The overall encoding scheme of TurboQuant looks like this. We will next go through each step in detail.
We have a bit budget of $b$ bits per coordinate. We capture the bulk information with MSE quantization and store this in $b-1$ bits. We use the remaining bit for correcting the inner product with QJL.
We start by applying a random rotation matrix to the key vector:
\[y = \Pi \cdot k \in \mathbb{R}^d\]The result is that for large $d$, the coordinates become approximately i.i.d.
\[y_i \sim \mathcal{N}\left(0,\frac{1}{d}\right)\]The previously correlated coordinates become nearly independent, and the quantization reduces to a 1D scalar quantization problem under a known distribution.
For a point drawn from the unit hypersphere $S^{d-1}$, the marginal distribution of any single coordinate follows from a slicing argument: if we fix one coordinate $x_1 = t$, this constrains the remaining coordinates to a “sub”-sphere of radius $\sqrt{1-t^2}$, because $|x|^2 = 1$.
This is a symmetric Beta distribution with parameters $\alpha = \beta = (d-1)/2$ and variance $1/d$. As $d\to \infty$, $\alpha = \beta \to \infty$ and the Beta distribution concentrates tightly around zero, converging to $\mathcal{N}(0,1/d)$.

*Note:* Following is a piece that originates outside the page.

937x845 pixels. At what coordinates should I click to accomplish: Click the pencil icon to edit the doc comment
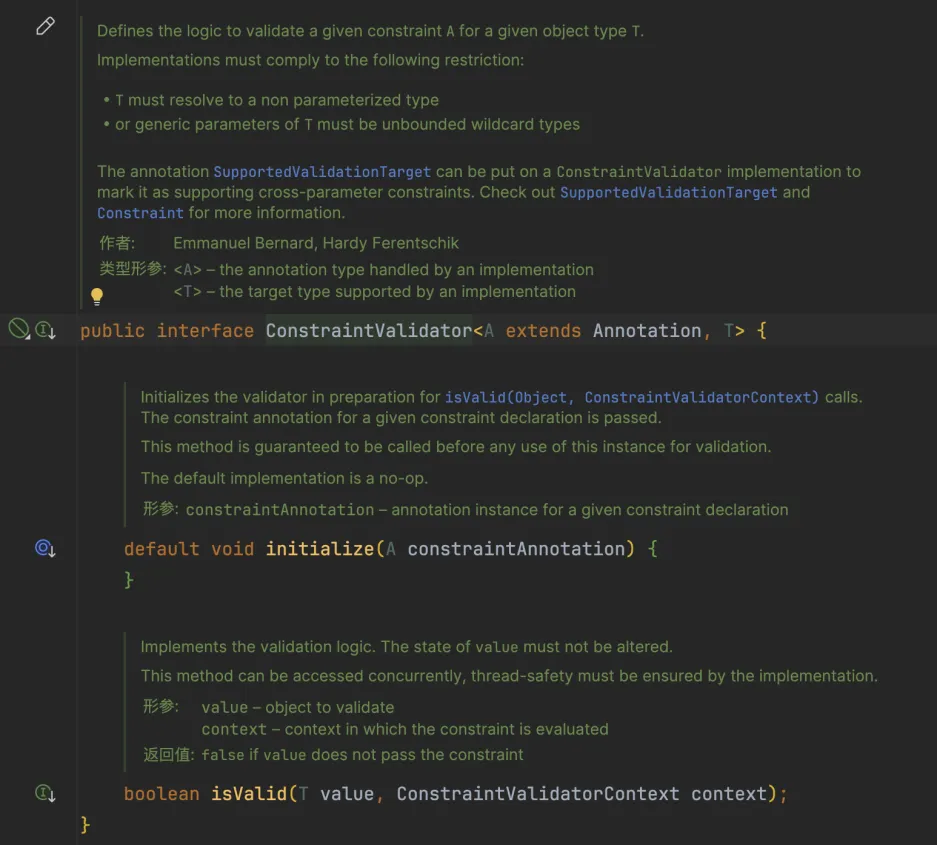[x=45, y=27]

This is precisely what the rotation $\Pi$ achieves here. $\Pi$ is drawn from the Haar measure, which is the uniform distribution over all rotations, so $\Pi k$ is a uniformly random rotation of $k$. Assuming $k$ is normalized to unit norm, its coordinates follow this distribution regardless of what $k$ actually was. Any structure or correlation in the original key vector is randomized away, and every coordinate ends up with the same known marginal. The codebook can therefore be designed once for $\mathcal{N}(0,1/d)$ and reused universally — across every token, every layer, every model.

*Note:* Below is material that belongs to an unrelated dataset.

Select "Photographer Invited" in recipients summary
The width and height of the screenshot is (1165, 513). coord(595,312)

The rotated coordinates are grouped together at $2^{b-1}$ centroids via Lloyd-Max and quantized according to their index. The special part here is that we know the underlying distribution, and thus we can solve for the centroid coordinates only once, and reuse the result in all following iterations with a lookup table. All we need to remember are the indices of each coordinate.
The assignment rule is
\[\text{idx}_j = \arg \min_k |y_j-c_k|\]We search for the index of the centroid which has the minimal absolute distance to the rotated vector $y$, in each of its coordinates. What we store in cache are the centroid indices as
\[\mathrm{idx} \in \{ 0,\dots, 2^{b-1}-1\}^d\]So, for a bit budget of $b=3$, there would be 4 centroid indices $00, 01, 10, 11$.

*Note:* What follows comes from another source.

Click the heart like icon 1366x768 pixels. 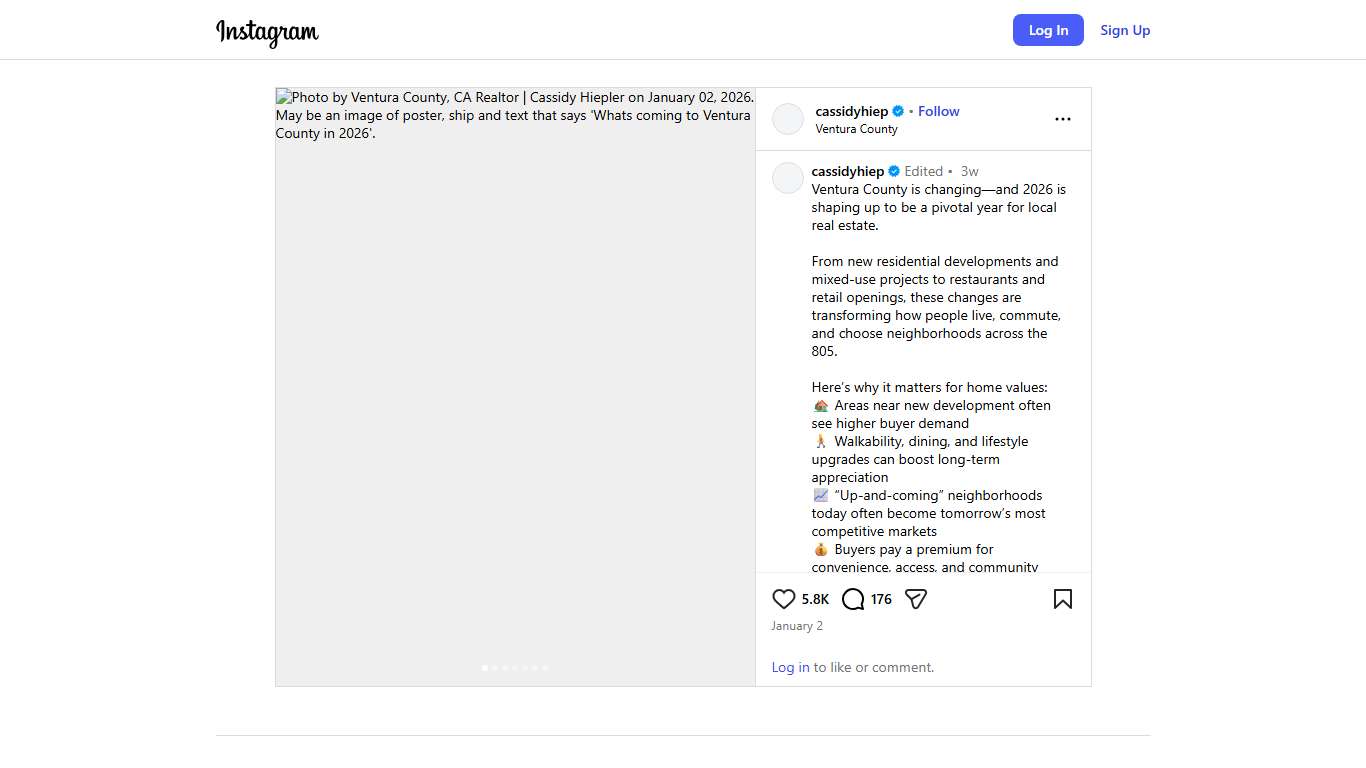tap(783, 599)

This problem — quantizing the output from a Gaussian source
At $b$ bits per coordinate, we can distinguish at most $2^b$ different values. But no matter how cleverly we place those bins, there will always be some values that are genuinely different that end up in the same bin and thus become indistinguishable after compression. This introduces an inevitable reconstruction error.
Now, a Gaussian source has a specific amount of information content, which can be measured by its differential entropy
\[H(X) = \frac{1}{2}\log(2\pi e\sigma^2).\]Shannon showed that this entropy implies a rate-distortion function
\[D(R) = \sigma^2\cdot 2^{-2R},\]which at $R=b$ bits per coordinate gives
\[D=\sigma^2\cdot 4^{-b}.\]This is the theoretical minimum distortion achievable by any compression scheme at $b$ bits per coordinate.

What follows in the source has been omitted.